PROBLEM REQUIREMENTS: What is the number of lines in the records that contain "Screenshot"? Give only that number.

Stored data entries:
▽

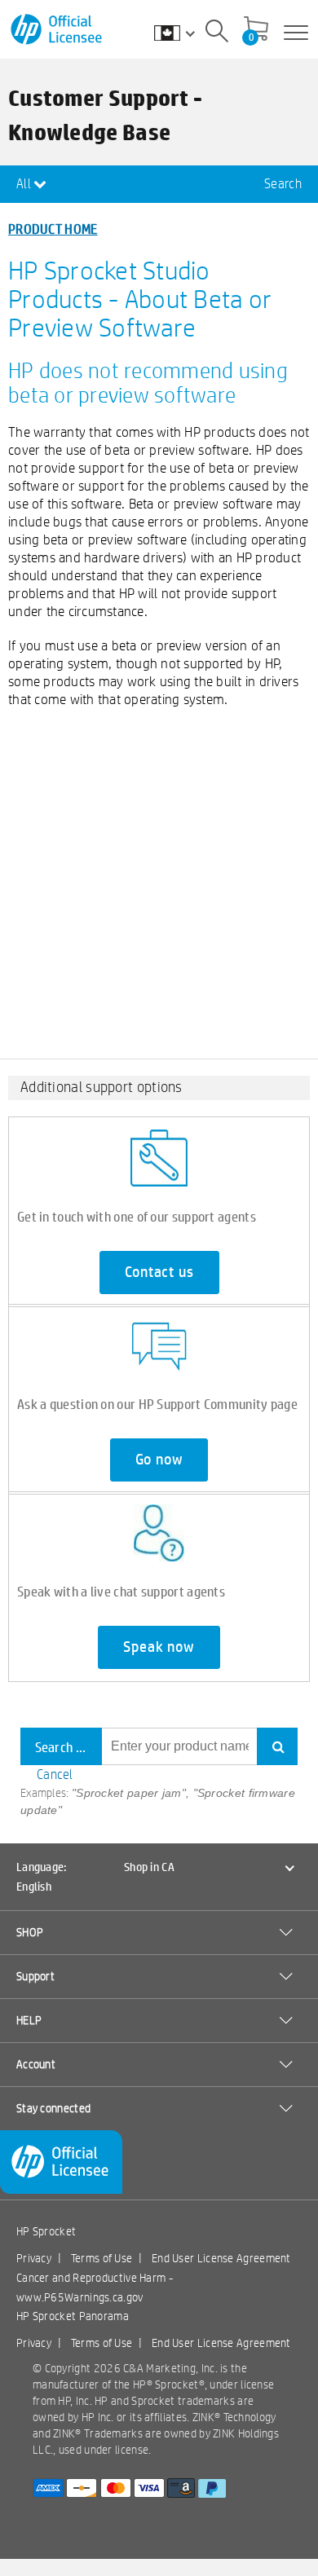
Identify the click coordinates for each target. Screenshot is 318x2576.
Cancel (55, 1774)
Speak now (158, 1647)
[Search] (217, 33)
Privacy (33, 2258)
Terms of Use (102, 2258)
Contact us (159, 1272)
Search (283, 183)
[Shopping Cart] (256, 30)
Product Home (53, 228)
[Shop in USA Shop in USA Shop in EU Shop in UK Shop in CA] (182, 32)
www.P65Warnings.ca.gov (80, 2297)
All (24, 183)
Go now (159, 1459)
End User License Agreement (221, 2258)
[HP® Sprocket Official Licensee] (57, 29)
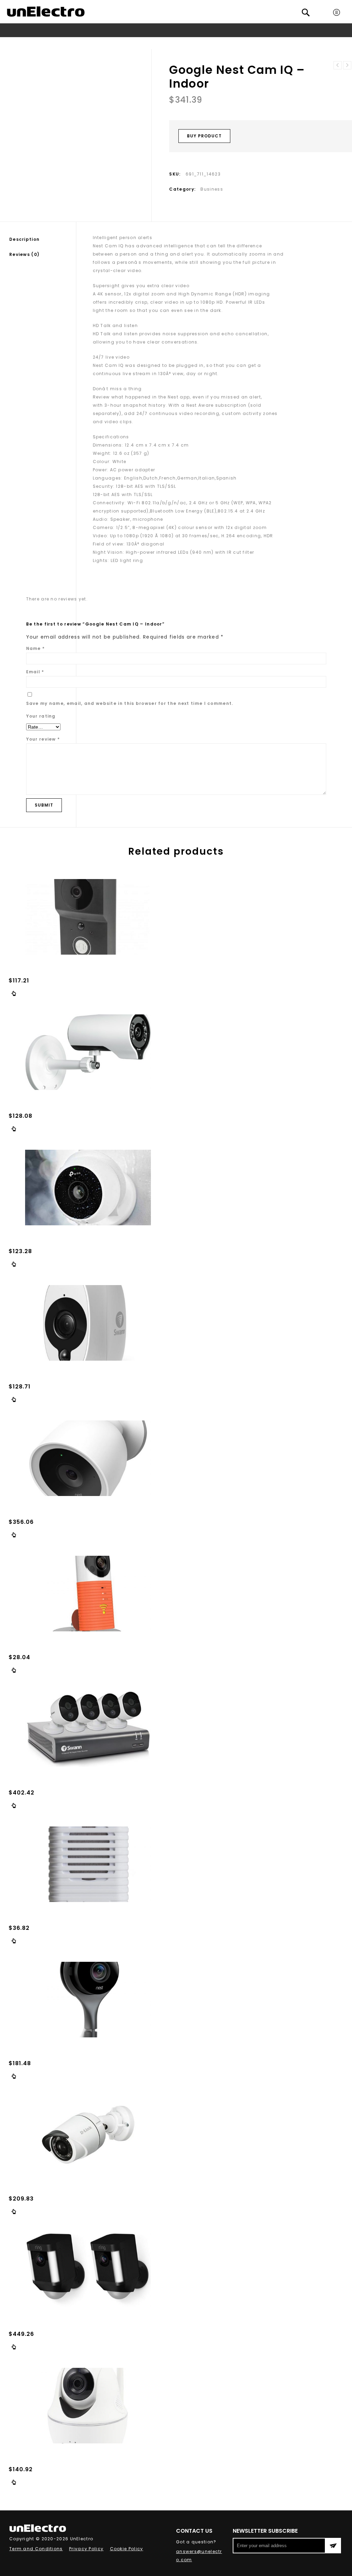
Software (142, 43)
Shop (118, 43)
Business (169, 43)
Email (35, 672)
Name (35, 648)
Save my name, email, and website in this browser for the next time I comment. (129, 703)
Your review (43, 739)
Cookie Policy (126, 2549)
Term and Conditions (36, 2549)
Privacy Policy (86, 2549)
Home (100, 43)
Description (24, 239)
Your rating (41, 716)
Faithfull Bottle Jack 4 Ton (347, 65)
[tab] (42, 239)
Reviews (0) (24, 254)
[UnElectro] (46, 11)
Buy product (204, 136)
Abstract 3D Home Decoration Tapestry (337, 65)
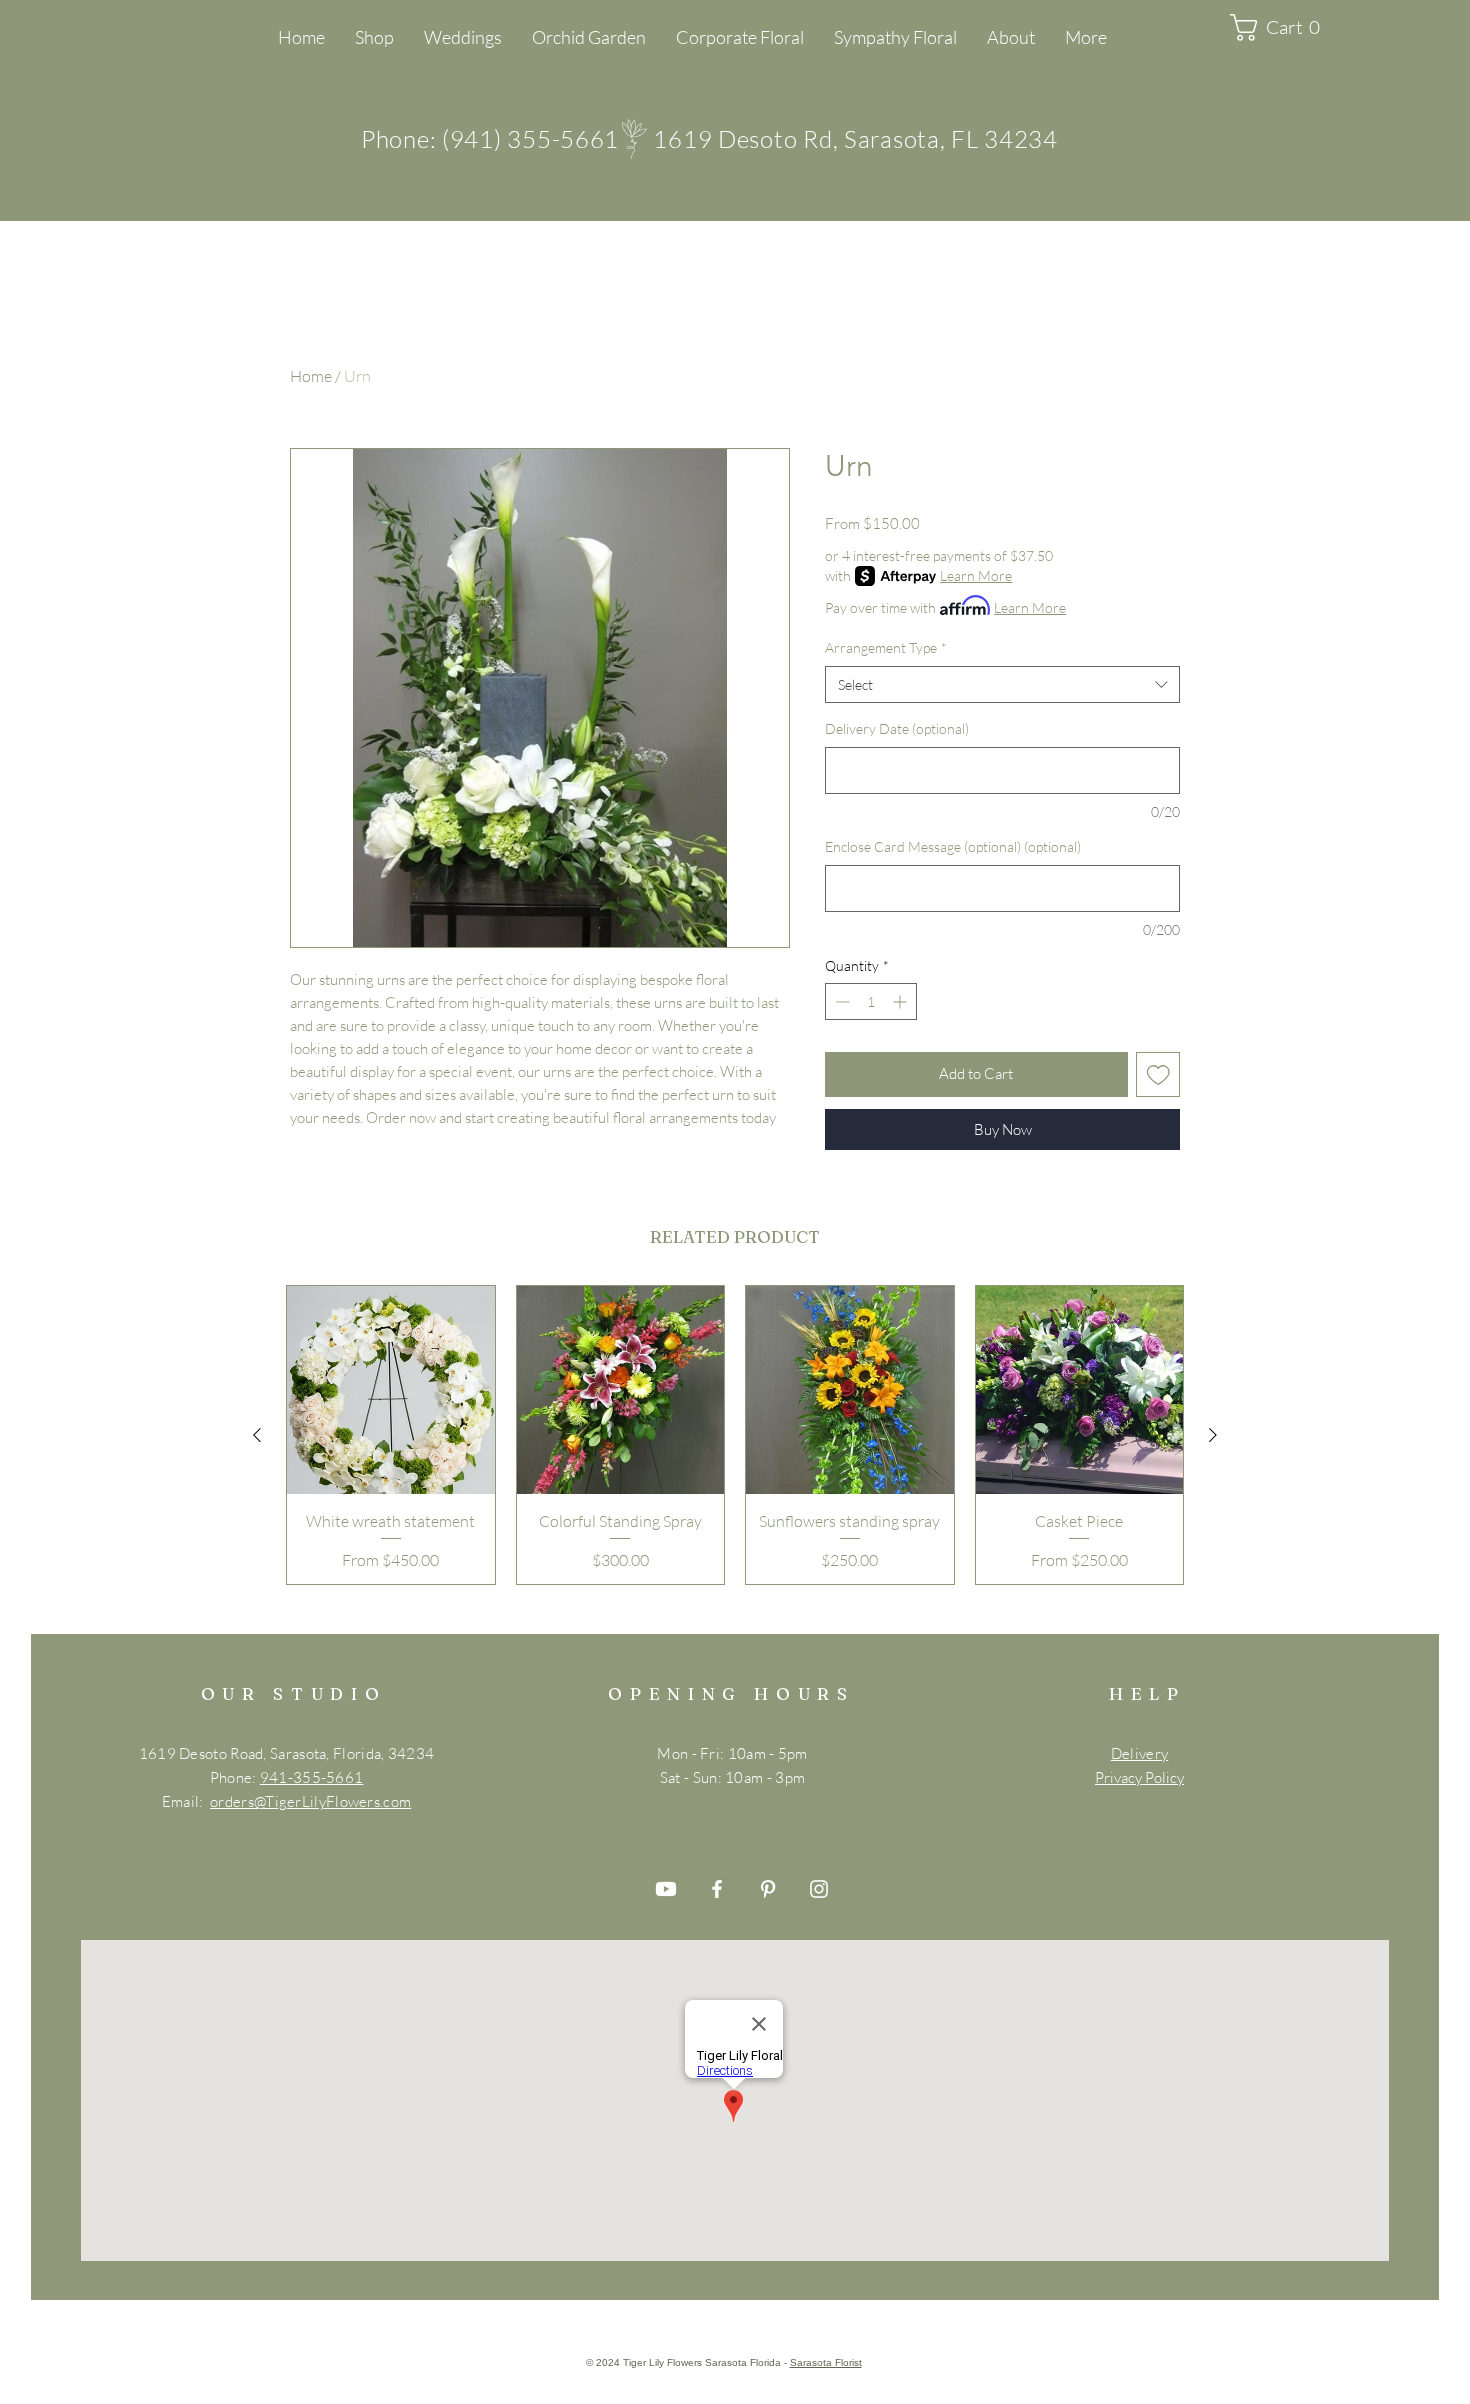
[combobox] (1002, 685)
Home (311, 376)
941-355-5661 (312, 1777)
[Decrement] (840, 1001)
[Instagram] (819, 1889)
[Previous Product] (257, 1435)
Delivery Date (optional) (897, 728)
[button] (1282, 27)
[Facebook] (717, 1889)
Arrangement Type (886, 647)
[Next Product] (1213, 1435)
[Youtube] (666, 1889)
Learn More (976, 575)
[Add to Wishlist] (1158, 1074)
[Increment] (901, 1001)
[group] (735, 1435)
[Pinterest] (768, 1889)
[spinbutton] (871, 1001)
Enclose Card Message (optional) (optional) (953, 846)
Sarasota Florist (826, 2362)
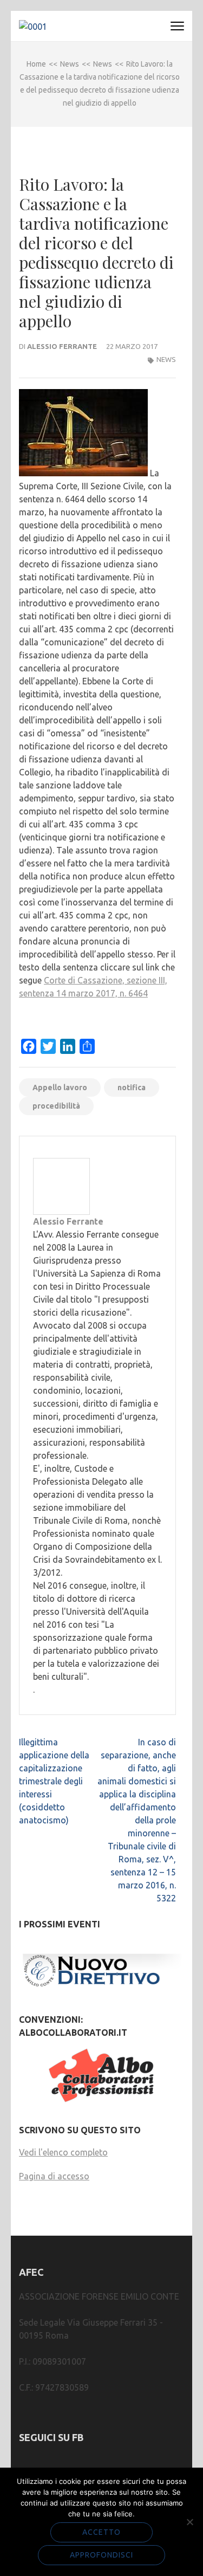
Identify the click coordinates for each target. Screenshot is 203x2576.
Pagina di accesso (54, 2176)
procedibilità (56, 1106)
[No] (189, 2521)
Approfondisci (101, 2555)
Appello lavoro (59, 1087)
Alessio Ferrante (62, 346)
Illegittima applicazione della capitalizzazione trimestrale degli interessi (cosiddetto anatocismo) (54, 1781)
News (166, 359)
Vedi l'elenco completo (63, 2152)
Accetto (101, 2532)
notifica (131, 1087)
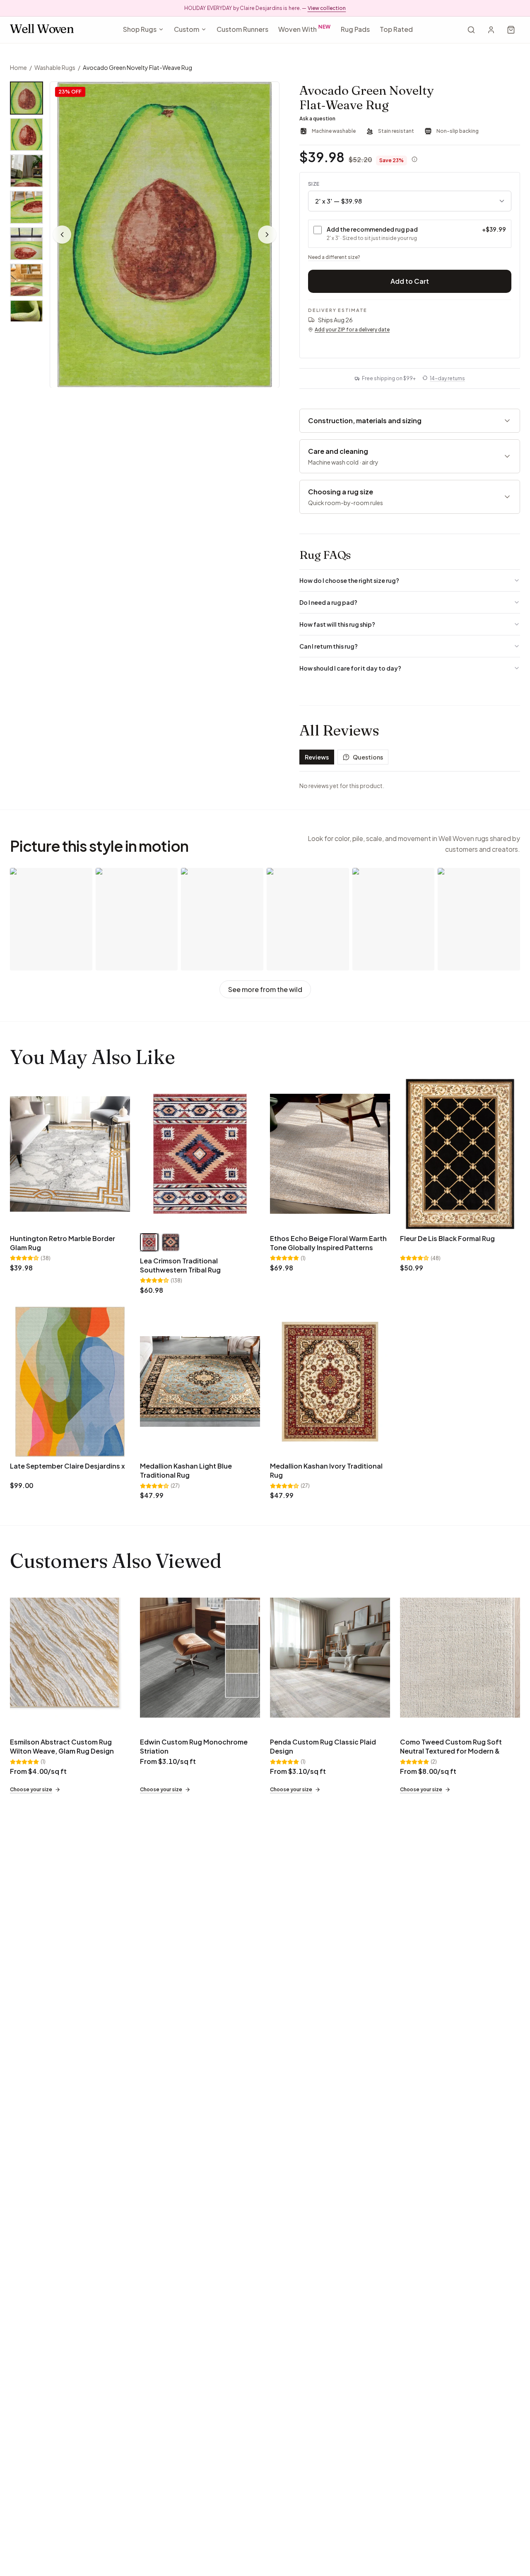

△

OUTPUT BELOW: 2